Mutations in m(6)A consensus motifs are suppressed in the m(6)A modified genes in human cancer cells

N(6)-methyladenosine (m(6)A) is the most prevalent type of RNA modification. METTL3 in the methyltransferase complex is the core enzyme responsible for methylation. METTL3 selectively catalyzes the adenosines centered in the RRAC motif. Functional studies established that m(6)A could enhance the translation efficiency (TE) of modified genes by recruiting reader protein YTHDF1 and other initiation factors. We downloaded the m(6)A peaks in HeLa cells from a previous study and defined the m(6)A modified genes and sites. Ancestral mutations in the genic region fixed in the HeLa cell samples were defined using their mRNA-Seq data and the alignment between human and mouse genomes. Furthermore, in the small interfering (si)-METTL3 sample, the calculated TE foldchange of all genes was compared to that in the negative control.

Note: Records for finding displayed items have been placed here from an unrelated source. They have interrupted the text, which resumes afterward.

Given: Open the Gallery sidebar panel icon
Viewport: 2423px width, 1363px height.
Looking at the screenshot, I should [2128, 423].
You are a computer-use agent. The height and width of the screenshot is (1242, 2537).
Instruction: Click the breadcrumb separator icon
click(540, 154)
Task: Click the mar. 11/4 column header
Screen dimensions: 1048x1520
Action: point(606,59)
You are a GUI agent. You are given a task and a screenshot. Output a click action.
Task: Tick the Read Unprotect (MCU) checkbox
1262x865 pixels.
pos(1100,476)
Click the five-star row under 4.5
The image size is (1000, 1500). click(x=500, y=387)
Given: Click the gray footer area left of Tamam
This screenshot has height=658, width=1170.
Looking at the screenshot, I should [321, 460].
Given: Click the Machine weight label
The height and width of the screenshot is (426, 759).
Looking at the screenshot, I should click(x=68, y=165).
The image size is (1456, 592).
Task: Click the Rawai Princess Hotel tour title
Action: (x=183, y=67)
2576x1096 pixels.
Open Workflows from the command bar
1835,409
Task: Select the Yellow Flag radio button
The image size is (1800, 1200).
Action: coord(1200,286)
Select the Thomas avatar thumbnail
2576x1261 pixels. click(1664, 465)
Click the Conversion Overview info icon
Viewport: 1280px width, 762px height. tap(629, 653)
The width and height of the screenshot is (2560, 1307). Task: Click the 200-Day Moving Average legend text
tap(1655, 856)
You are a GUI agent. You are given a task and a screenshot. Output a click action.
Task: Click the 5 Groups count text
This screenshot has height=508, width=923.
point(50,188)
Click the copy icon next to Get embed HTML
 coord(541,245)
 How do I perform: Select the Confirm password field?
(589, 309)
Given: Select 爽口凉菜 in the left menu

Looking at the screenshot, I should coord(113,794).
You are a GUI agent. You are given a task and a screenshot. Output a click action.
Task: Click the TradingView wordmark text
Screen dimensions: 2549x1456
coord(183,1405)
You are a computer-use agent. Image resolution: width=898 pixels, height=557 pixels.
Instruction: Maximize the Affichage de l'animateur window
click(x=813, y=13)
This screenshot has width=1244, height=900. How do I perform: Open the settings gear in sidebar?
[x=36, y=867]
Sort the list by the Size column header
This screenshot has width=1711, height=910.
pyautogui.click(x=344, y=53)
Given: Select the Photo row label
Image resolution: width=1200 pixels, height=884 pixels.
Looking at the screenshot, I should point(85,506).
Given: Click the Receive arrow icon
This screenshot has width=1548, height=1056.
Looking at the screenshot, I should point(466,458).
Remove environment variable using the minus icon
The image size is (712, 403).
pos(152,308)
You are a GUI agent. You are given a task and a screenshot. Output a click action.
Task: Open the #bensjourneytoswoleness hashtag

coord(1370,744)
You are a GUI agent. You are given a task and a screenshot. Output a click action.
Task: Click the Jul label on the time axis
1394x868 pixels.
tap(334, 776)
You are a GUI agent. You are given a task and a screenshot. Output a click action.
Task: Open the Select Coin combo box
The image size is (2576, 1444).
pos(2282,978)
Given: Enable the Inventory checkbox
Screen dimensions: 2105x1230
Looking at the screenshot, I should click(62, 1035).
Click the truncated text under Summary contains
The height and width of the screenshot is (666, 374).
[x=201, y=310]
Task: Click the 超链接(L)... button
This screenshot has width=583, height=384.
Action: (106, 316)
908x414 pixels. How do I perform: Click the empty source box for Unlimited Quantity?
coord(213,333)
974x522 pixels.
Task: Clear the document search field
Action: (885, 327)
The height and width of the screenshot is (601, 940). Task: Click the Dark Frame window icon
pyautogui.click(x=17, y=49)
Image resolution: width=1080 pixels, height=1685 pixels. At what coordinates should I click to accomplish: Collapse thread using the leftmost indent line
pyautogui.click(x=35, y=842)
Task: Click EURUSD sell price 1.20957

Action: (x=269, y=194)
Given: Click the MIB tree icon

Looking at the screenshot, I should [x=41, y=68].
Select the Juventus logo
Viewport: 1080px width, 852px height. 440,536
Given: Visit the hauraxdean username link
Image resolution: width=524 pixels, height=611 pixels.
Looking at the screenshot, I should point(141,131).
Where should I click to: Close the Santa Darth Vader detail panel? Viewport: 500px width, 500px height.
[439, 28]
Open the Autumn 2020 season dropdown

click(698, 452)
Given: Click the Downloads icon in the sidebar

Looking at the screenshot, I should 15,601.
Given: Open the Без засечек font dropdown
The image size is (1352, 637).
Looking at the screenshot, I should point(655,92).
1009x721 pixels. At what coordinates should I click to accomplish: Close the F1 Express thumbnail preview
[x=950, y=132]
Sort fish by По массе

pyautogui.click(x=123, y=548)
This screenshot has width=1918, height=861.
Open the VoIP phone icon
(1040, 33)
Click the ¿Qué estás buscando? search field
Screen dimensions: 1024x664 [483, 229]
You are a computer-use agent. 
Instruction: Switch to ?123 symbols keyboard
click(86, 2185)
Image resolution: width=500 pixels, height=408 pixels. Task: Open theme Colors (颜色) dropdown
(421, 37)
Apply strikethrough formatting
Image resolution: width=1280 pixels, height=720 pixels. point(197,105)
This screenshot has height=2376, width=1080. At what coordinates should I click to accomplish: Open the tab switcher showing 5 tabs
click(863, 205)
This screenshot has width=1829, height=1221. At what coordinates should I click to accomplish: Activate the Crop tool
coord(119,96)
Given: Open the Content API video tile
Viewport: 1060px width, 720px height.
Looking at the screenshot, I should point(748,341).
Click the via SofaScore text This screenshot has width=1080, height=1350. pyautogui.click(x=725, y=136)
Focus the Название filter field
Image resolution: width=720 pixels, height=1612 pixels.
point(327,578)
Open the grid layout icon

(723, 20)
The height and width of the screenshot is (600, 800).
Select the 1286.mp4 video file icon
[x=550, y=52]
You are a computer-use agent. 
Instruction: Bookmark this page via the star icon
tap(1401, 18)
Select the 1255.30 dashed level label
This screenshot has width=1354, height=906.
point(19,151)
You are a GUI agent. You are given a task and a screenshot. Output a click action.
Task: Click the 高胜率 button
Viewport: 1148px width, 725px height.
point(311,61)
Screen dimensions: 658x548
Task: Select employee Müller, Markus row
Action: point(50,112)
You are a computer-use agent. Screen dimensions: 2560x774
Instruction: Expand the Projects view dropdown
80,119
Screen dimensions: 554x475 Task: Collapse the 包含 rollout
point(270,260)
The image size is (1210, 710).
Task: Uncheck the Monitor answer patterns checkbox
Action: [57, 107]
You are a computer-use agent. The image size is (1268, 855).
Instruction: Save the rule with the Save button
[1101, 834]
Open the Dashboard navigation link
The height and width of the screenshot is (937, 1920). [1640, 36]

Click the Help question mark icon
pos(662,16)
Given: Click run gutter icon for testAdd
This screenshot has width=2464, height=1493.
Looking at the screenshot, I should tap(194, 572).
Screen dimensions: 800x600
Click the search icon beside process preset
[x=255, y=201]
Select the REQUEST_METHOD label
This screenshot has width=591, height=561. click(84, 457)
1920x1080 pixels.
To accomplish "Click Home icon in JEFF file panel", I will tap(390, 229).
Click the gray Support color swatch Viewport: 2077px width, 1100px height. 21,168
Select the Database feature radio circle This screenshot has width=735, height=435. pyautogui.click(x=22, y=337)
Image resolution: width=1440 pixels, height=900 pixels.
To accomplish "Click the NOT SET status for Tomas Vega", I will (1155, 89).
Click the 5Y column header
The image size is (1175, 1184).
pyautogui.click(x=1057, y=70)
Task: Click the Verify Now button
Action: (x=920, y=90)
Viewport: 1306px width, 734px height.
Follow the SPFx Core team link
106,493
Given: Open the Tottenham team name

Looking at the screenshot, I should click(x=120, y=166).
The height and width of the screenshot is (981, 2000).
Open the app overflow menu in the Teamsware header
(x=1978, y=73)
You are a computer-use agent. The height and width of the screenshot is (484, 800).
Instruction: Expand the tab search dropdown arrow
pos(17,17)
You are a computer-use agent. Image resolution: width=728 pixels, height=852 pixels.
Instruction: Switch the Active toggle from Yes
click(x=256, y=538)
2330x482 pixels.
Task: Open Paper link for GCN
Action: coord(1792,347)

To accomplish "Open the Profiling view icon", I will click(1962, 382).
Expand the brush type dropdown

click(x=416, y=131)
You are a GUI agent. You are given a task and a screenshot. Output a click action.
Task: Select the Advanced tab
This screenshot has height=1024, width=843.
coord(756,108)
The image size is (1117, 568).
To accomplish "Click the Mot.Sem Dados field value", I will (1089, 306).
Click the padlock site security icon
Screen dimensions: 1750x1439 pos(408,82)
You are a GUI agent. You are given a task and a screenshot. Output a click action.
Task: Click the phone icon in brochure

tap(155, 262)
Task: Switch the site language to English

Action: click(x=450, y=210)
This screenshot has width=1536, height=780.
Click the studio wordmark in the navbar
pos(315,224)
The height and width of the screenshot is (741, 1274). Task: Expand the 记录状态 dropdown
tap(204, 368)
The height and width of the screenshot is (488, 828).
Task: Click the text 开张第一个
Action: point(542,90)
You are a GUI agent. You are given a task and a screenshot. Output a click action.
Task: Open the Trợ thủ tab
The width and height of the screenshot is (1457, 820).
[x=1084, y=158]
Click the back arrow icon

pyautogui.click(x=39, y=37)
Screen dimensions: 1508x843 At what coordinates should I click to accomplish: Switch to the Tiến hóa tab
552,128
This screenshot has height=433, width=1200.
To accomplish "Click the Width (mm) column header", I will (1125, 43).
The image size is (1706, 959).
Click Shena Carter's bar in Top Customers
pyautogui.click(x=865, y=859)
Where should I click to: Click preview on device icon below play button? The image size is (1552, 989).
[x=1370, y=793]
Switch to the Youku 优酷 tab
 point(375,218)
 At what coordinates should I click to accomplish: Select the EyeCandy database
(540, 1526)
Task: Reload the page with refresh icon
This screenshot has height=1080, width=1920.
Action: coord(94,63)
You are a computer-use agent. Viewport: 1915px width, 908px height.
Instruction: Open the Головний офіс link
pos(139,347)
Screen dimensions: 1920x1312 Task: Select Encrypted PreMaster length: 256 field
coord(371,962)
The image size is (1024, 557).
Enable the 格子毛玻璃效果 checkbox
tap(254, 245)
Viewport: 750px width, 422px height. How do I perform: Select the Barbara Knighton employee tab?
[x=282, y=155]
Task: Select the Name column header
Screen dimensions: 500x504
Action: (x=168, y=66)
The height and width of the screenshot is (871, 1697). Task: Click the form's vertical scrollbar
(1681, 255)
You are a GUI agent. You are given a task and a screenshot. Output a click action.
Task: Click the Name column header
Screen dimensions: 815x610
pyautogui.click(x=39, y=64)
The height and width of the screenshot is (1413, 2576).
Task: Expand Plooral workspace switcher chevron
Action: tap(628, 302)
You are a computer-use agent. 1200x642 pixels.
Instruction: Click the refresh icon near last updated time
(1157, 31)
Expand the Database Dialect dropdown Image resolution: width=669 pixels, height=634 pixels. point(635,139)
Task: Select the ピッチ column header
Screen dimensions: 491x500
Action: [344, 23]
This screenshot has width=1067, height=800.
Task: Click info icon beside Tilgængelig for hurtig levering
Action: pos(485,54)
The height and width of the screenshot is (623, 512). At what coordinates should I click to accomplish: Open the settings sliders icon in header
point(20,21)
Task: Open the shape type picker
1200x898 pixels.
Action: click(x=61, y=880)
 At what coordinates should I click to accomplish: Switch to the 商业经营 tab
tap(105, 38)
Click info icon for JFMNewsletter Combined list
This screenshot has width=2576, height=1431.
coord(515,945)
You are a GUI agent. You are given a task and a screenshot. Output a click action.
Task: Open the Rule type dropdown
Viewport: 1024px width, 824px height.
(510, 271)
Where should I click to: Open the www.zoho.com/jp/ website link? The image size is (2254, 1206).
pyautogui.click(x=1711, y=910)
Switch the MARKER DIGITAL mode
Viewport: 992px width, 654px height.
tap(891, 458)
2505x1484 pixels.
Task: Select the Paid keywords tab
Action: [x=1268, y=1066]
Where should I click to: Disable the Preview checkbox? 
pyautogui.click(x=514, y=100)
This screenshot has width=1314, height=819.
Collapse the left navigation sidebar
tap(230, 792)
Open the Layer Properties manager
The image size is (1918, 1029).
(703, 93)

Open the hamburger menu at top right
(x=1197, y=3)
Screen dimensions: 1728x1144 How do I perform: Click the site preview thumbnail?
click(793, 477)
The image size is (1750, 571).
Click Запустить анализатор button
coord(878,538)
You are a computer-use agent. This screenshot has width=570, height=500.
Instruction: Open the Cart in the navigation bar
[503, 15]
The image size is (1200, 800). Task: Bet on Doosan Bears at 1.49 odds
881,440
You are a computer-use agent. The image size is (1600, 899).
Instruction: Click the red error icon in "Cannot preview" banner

The TE of m(6)A genes was globally down-regulated in si-METTL3 versus control compared to the non-m(6)A genes. In m(6)A modified genes, RRAC motif mutations were suppressed compared to mutations in non-motif regions or non-m(6)A genes. Among the m(6)A genes, a fraction RRAC motif mutations negatively correlated with the TE foldchange (si-METTL3 versus control). The TE of m(6)A modified genes was enhanced in HeLa cells. RRAC motif mutations could potentially prevent methylation of adenosines and consequently abolish the enhanced translation. Such mutations in the RRAC motif might be deleterious. Accordingly, we observed lower fractions of mutations in RRAC motifs than in other regions. This prevention of mutations in the RRAC motif could be a strategy adopted by cancer cells to maintain the elevated translation of particular genes.